Example: two bolt holes, each with ±0.05mm position tolerance independently. Acceptable individually — but if both drift in the same direction, the bolt pattern is offset by 0.1mm. Linear tolerance doesn't constrain the relationship between the holes.

GD&T fixes this by tolerating the position of features relative to datums, not just their dimensions. A position tolerance of Ø0.1mm on each hole (referenced to datum A, B, C) constrains the pair to be within a 0.1mm cylinder — regardless of whether they drift the same or opposite directions.

§ 02 / THE

The 5 most-used GD&T symbols

SymbolNameWhat it controls
FlatnessHow flat a surface is — independent of reference
PerpendicularityHow square a feature is to a datum
ParallelismHow parallel a feature is to a datum
Position (True Position)Where a feature's center must land, relative to datums
CylindricityHow cylindrical a round feature is (round + straight)

These five cover about 90% of real-world GD&T use. Other symbols (concentricity, runout, profile, etc.) exist but are either deprecated, special-case, or overlapping with the main five.

§ 03 / DATUM

Datum system — the foundation of GD&T

Every GD&T callout references datums — the surfaces, axes, or points that define the part's reference frame. A typical datum scheme for a machined bracket:

  • Datum A: the primary mounting face (largest or most functional flat surface)
  • Datum B: an edge perpendicular to A (usually a milled edge)
  • Datum C: another edge perpendicular to both A and B (completing the 3D reference)

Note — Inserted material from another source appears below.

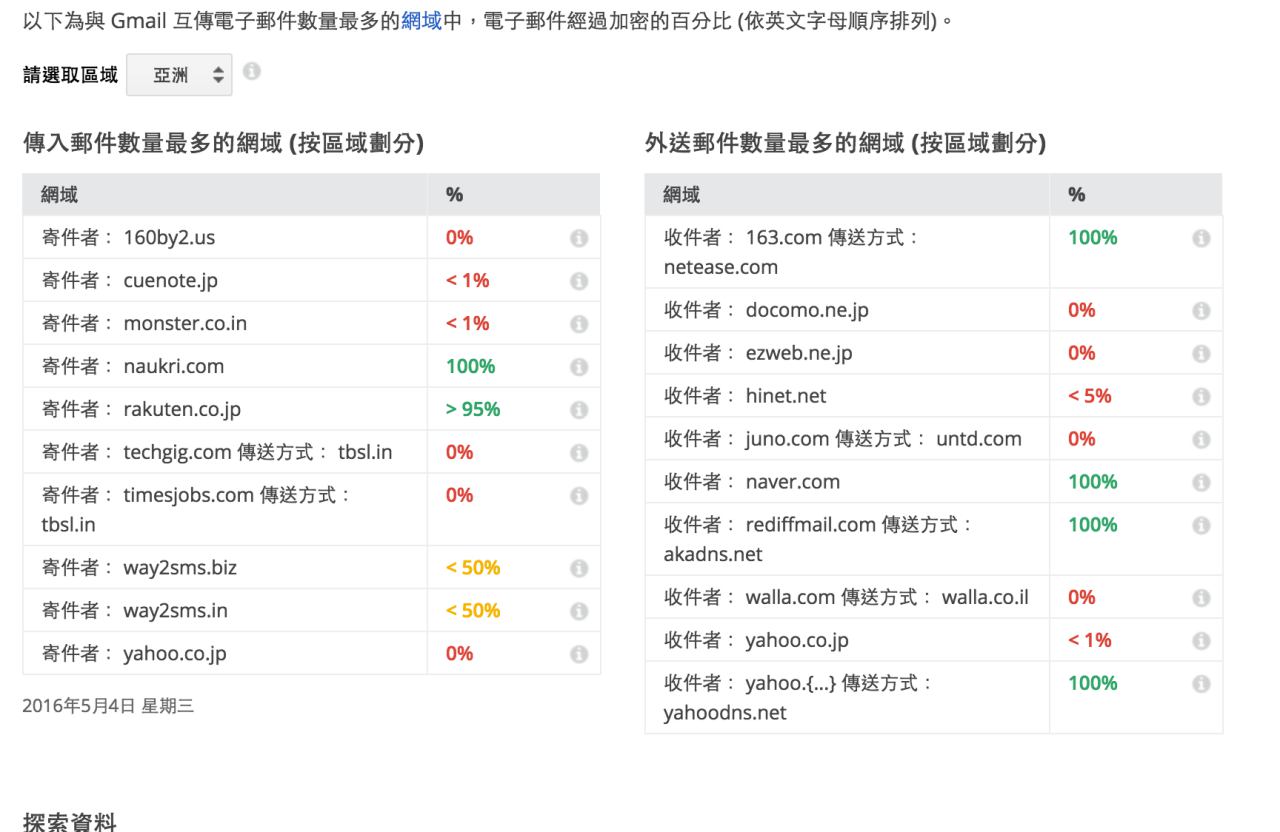The height and width of the screenshot is (832, 1280).
Task: Click info icon for naukri.com row
Action: tap(578, 367)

Together, A|B|C form a right-angle reference frame. Every other feature is dimensioned relative to this frame. For rotational parts (shafts, cylinders), datum A is often an axis rather than a face.

Key principle: datums should be machined features, not raw-stock surfaces. Datuming from a raw cast surface makes every other dimension ambiguous because the raw surface varies part-to-part.

§ 04 / POSITION

Position tolerance — the workhorse

Position tolerance (⌖) is the single most-used GD&T control. It specifies where a feature's center must land relative to datums.

Example: two M6 holes on a bracket. Drawing callout: ⌖ Ø0.1 A|B|C on each hole. This means the hole axis must fall within a 0.1mm-diameter cylinder centered at the theoretical position, with A, B, C as the reference datums.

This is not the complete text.